Contre l’indifférence

Quatre mois et demi que j’ai cessé de publier des articles sur Cambodge Post. Retour en France, avec un irrépressible besoin de respirer, de retrouver le calme,  d’arpenter les sentiers de montagne, de revoir les glaciers de Chamonix, de fouiller dans les librairies, d’aller au cinéma. Pendant tout ce temps que se passait-il au Cambodge ? Rien ou presque.

Ce lundi matin 20 octobre, les gardes du district de Phnom Penh, ces hommes de mains du pouvoir ont encore frappé. Ils s’en sont pris à des femmes, des enfants, des moines qui avaient osé défiler à Phnom Penh pour solliciter de l’aide après avoir été expulsés de leur terre situées dans la province de Preah Vihear au nord du pays. Quatre blessés pour un conflit dont on ne sait rien, un parmi des milliers d’autres au Cambodge.

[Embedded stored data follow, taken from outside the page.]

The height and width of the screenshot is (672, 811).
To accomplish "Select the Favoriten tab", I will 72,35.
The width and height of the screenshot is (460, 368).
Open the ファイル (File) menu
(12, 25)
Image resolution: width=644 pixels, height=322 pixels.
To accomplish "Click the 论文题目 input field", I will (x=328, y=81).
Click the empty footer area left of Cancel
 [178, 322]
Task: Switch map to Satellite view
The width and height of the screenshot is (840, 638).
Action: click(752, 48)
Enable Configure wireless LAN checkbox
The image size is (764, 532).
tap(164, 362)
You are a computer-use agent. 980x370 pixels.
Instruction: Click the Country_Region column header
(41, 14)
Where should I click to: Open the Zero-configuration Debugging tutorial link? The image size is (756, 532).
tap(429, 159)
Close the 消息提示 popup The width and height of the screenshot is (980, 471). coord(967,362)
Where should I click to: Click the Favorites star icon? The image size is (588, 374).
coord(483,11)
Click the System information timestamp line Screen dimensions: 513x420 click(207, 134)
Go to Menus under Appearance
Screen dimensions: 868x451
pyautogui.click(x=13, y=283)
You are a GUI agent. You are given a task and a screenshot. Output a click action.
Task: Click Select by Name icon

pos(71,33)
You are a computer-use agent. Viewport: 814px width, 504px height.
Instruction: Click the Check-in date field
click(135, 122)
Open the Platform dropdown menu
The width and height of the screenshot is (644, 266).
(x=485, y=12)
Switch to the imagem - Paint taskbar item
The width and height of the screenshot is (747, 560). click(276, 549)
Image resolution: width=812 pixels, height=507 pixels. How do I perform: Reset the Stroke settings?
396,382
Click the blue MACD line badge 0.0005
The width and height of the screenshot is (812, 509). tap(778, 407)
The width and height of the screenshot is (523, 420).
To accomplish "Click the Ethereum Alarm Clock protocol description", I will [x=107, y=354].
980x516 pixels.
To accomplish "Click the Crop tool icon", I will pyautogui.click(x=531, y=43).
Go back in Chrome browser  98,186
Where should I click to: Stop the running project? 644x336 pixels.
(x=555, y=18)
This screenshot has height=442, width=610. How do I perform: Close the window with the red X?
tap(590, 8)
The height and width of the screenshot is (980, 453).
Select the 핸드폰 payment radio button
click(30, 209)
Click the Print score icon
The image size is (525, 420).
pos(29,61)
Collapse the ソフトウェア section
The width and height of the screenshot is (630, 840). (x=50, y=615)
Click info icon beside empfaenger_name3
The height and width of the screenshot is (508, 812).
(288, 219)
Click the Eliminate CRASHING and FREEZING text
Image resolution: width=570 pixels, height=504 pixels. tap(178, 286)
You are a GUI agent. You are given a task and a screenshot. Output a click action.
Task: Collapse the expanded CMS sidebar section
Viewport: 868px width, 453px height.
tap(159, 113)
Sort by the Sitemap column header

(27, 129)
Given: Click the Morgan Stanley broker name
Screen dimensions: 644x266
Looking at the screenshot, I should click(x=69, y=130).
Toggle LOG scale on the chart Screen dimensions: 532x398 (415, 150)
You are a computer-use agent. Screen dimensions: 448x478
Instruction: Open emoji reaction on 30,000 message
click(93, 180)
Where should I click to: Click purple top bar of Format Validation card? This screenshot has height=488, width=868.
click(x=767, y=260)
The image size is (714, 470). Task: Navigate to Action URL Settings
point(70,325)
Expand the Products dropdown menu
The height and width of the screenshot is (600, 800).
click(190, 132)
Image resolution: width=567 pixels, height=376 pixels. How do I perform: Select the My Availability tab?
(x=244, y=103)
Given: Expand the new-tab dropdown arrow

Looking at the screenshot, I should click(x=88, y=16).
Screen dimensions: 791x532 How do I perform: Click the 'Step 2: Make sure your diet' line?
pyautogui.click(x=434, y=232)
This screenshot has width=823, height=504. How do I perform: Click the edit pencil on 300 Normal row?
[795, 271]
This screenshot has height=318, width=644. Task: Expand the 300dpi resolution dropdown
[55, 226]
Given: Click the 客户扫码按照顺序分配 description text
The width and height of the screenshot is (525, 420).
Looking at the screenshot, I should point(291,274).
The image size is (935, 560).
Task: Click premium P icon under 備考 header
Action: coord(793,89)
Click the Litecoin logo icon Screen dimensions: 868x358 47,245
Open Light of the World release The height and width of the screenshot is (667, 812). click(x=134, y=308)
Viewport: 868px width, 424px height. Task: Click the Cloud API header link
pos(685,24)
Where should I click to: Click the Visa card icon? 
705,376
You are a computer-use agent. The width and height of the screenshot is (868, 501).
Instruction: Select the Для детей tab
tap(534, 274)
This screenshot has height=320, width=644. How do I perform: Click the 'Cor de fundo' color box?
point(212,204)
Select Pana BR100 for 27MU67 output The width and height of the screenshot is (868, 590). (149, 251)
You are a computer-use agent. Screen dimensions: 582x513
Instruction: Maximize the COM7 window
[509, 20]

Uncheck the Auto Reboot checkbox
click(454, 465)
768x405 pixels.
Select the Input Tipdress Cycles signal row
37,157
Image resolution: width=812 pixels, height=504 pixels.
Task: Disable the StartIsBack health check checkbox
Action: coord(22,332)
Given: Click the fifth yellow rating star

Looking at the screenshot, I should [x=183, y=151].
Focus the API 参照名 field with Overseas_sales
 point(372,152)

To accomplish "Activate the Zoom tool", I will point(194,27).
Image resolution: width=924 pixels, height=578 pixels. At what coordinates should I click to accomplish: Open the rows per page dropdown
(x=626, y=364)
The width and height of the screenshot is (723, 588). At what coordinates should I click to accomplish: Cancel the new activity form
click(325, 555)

Presque la routine, me direz-vous, on a vu pire. Pas si sûr car plus encore que sur les bâtons de cette milice, c’est bien sur la résignation que les autorités de Phnom Penh cherchent à s’appuyer aujourd’hui pour revenir à ce qu’il appelle « l’ordre social ». Frapper, menacer, accuser,  discréditer, tuer, sans que plus personne ou presque ne réagisse, c’est ce à quoi aspirent tous les régimes autoritaires. Celui-ci n’a rien inventé. Ce poison-là est connu, son antidote tout autant. Oui, l’indifférence serait le pire.

 

Krystel Maurice

 

Le temps d’écrire ce billet, nous apprenions que le nombre de blessés suite à ces violences était porté à 17 personnes.